Reproduce only the lines from the one containing "Blog (80, 885)" through the one containing "Fachartikel (487, 824)", inclusive, and swap "Jobs" for "Karriere". Keep everything else the same.

↓↓↓

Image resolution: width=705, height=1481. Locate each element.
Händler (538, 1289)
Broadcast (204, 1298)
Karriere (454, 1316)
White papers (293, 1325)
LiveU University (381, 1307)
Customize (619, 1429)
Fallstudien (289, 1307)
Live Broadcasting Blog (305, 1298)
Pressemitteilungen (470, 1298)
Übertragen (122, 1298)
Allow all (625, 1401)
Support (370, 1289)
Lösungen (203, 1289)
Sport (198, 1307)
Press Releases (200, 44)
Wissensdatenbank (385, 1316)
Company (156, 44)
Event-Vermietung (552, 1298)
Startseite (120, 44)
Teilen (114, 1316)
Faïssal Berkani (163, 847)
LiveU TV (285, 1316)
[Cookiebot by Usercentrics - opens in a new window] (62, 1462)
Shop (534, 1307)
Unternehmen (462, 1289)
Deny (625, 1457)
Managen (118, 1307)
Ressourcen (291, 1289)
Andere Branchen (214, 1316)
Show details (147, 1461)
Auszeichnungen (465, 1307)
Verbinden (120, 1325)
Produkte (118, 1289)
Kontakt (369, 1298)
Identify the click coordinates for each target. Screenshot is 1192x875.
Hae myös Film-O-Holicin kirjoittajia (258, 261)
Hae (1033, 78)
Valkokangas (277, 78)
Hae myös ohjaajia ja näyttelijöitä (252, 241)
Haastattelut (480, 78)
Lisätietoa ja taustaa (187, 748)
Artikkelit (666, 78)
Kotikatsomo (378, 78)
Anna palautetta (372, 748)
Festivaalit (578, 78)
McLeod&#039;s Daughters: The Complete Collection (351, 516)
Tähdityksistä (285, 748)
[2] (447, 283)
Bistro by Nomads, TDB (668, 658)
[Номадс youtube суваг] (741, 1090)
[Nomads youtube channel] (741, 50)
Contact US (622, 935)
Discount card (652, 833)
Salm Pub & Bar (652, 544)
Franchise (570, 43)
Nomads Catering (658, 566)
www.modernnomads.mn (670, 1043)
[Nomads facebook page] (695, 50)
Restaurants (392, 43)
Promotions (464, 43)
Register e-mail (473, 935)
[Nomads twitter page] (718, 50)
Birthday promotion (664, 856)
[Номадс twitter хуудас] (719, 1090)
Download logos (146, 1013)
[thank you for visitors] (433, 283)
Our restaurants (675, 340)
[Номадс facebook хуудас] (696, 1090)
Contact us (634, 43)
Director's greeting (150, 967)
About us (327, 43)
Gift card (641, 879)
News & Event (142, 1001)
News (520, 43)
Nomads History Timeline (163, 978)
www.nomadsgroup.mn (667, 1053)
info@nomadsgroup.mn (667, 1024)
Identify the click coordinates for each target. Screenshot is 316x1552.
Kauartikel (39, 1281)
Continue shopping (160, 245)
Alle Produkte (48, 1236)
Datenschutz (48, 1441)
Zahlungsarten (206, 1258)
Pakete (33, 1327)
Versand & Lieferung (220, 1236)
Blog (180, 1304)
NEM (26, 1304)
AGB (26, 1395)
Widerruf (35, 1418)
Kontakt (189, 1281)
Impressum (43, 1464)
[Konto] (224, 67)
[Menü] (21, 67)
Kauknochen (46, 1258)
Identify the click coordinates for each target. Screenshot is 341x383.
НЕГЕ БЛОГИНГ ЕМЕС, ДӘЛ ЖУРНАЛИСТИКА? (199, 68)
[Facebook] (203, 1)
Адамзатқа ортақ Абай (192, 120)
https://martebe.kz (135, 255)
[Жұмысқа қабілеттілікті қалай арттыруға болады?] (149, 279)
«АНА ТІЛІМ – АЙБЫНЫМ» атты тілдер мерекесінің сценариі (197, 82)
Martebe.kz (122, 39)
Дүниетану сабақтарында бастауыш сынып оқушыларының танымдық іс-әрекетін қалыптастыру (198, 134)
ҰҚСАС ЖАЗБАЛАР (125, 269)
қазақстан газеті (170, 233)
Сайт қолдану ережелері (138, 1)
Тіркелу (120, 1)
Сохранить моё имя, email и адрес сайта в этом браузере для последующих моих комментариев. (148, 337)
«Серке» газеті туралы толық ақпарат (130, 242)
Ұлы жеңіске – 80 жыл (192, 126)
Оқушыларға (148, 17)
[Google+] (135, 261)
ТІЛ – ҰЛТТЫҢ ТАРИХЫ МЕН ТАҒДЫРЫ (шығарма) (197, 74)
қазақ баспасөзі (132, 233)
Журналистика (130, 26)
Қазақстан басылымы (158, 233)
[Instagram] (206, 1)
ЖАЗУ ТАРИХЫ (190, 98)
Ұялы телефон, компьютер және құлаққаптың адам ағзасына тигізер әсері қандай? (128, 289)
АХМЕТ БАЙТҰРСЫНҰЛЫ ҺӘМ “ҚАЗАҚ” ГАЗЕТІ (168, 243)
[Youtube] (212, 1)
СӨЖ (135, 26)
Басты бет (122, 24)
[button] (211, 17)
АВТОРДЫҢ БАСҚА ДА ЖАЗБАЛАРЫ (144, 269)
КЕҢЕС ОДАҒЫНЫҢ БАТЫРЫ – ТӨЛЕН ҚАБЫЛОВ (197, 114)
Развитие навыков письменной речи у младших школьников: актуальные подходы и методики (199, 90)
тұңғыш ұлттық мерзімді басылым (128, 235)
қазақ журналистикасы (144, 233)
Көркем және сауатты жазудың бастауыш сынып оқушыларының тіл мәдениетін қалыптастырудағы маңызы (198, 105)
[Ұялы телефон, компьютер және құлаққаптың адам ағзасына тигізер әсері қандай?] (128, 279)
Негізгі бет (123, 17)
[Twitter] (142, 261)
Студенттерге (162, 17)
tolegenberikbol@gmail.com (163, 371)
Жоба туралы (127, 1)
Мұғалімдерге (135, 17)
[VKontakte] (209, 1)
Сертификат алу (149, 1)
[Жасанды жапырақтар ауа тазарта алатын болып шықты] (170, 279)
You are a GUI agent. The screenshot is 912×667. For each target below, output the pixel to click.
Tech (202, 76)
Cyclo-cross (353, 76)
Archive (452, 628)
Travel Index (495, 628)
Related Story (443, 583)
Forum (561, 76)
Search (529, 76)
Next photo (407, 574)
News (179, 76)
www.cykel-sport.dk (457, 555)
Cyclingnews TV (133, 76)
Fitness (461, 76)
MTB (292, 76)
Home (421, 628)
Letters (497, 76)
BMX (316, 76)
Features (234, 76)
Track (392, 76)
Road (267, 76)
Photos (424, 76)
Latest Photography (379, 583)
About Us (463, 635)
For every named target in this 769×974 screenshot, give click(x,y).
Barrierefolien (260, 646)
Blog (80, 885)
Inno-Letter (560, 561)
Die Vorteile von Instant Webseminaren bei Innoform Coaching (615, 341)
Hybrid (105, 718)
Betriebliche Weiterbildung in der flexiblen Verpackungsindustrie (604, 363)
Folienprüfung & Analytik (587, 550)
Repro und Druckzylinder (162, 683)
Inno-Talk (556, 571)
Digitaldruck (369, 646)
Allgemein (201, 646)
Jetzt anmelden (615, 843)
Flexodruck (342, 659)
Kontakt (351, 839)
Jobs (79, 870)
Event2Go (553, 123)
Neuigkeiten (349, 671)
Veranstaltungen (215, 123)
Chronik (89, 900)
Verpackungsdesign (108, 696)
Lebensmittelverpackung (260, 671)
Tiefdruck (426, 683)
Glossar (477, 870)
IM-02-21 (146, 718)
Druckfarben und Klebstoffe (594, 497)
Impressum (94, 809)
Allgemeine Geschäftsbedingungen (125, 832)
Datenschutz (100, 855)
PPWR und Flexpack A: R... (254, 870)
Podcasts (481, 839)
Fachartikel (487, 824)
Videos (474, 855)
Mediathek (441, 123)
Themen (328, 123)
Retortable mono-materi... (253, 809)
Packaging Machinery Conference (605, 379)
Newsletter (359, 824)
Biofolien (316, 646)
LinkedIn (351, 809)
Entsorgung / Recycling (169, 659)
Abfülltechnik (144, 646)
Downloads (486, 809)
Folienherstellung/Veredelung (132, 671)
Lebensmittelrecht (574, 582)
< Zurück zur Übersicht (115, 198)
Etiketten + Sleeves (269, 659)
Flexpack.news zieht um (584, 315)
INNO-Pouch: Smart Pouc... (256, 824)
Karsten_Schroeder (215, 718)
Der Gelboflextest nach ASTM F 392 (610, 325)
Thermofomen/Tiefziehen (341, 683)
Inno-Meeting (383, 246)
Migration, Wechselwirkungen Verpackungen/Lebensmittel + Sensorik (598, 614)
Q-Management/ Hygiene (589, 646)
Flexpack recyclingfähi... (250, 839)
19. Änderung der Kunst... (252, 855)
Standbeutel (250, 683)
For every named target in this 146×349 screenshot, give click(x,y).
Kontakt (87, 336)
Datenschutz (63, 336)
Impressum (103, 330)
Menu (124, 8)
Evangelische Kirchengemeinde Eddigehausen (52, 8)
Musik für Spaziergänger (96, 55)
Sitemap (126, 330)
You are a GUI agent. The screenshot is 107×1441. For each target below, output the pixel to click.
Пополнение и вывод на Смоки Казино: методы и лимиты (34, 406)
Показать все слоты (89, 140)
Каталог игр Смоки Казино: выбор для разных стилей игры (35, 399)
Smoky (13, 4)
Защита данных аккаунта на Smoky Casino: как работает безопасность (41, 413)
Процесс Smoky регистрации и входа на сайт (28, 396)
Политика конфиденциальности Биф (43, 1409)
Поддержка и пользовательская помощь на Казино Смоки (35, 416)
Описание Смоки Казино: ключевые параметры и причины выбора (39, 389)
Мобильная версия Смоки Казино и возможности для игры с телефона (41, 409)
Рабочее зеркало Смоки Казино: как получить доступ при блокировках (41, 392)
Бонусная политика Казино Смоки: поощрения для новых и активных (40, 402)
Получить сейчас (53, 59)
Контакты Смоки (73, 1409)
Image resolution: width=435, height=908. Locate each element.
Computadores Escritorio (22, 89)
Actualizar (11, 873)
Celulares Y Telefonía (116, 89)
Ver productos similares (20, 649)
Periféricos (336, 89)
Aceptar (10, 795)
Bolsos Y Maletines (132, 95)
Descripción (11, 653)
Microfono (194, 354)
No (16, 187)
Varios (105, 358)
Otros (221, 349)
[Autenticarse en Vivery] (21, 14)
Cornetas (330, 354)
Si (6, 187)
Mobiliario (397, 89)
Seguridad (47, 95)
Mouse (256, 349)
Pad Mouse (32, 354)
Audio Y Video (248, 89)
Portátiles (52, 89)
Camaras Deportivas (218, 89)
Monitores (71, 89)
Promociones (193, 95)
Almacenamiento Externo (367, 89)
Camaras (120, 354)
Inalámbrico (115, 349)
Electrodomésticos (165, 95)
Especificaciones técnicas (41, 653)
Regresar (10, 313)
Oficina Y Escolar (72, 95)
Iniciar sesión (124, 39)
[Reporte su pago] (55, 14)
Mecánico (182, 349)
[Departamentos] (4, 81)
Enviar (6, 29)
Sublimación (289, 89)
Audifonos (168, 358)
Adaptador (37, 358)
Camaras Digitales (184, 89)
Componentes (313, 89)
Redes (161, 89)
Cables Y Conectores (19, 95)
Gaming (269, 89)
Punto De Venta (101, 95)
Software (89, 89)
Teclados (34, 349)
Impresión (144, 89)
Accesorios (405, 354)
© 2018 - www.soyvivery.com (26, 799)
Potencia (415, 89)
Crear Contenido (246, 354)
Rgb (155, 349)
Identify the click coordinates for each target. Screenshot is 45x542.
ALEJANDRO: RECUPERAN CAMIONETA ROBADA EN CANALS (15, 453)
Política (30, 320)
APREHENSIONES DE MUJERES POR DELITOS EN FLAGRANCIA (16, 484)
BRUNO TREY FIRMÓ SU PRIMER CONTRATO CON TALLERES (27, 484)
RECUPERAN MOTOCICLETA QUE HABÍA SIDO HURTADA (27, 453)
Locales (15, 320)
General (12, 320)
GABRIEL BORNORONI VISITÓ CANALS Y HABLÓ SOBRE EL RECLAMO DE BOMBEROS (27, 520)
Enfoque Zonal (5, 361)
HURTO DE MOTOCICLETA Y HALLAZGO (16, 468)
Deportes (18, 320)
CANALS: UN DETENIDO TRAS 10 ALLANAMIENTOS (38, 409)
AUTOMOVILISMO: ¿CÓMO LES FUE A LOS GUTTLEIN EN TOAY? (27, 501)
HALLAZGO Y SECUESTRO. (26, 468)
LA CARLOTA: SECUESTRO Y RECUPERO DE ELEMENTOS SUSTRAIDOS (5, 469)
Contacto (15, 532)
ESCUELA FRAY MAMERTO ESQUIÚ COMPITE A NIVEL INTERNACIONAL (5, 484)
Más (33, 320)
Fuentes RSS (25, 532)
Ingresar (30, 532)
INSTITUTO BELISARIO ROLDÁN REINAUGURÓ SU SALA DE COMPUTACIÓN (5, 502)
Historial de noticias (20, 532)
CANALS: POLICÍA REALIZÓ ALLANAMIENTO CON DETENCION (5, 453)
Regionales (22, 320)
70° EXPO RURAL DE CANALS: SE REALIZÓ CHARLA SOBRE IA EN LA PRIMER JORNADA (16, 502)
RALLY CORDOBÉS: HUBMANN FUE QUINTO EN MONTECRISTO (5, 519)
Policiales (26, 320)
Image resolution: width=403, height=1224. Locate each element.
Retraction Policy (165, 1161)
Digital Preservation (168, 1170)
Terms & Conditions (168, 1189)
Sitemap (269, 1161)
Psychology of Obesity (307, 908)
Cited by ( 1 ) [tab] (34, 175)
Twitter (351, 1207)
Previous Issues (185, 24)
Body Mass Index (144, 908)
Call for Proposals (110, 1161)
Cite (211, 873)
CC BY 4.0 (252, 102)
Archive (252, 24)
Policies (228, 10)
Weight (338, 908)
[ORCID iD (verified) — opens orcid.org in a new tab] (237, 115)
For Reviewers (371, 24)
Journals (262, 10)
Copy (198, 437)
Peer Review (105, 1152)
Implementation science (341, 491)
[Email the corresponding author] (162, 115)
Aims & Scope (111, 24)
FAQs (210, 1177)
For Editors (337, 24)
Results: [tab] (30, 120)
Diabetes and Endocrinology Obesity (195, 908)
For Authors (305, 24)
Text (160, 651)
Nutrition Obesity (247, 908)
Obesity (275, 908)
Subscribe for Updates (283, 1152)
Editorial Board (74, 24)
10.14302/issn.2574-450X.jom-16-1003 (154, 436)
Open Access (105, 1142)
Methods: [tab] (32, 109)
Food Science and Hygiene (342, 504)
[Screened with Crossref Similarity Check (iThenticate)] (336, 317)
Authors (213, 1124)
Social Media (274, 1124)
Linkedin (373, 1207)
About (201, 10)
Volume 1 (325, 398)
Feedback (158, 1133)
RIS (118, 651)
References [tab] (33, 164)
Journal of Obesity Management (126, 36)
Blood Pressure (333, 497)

↑↑↑

IN RESPONSE =
Blog (80, 885)
Inno-Letter (560, 561)
Die Vorteile von Instant Webseminaren bei Innoform Coaching (615, 341)
Hybrid (105, 718)
Betriebliche Weiterbildung in der flexiblen Verpackungsindustrie (604, 363)
Folienprüfung & Analytik (587, 550)
Repro und Druckzylinder (162, 683)
Inno-Talk (556, 571)
Digitaldruck (369, 646)
Allgemein (201, 646)
Jetzt anmelden (615, 843)
Flexodruck (342, 659)
Kontakt (351, 839)
Karriere (79, 870)
Event2Go (553, 123)
Neuigkeiten (349, 671)
Veranstaltungen (215, 123)
Chronik (89, 900)
Verpackungsdesign (108, 696)
Lebensmittelverpackung (260, 671)
Tiefdruck (426, 683)
Glossar (477, 870)
IM-02-21 (146, 718)
Druckfarben und Klebstoffe (594, 497)
Impressum (94, 809)
Allgemeine Geschäftsbedingungen (125, 832)
Datenschutz (100, 855)
PPWR und Flexpack A: R... (254, 870)
Podcasts (481, 839)
Fachartikel (487, 824)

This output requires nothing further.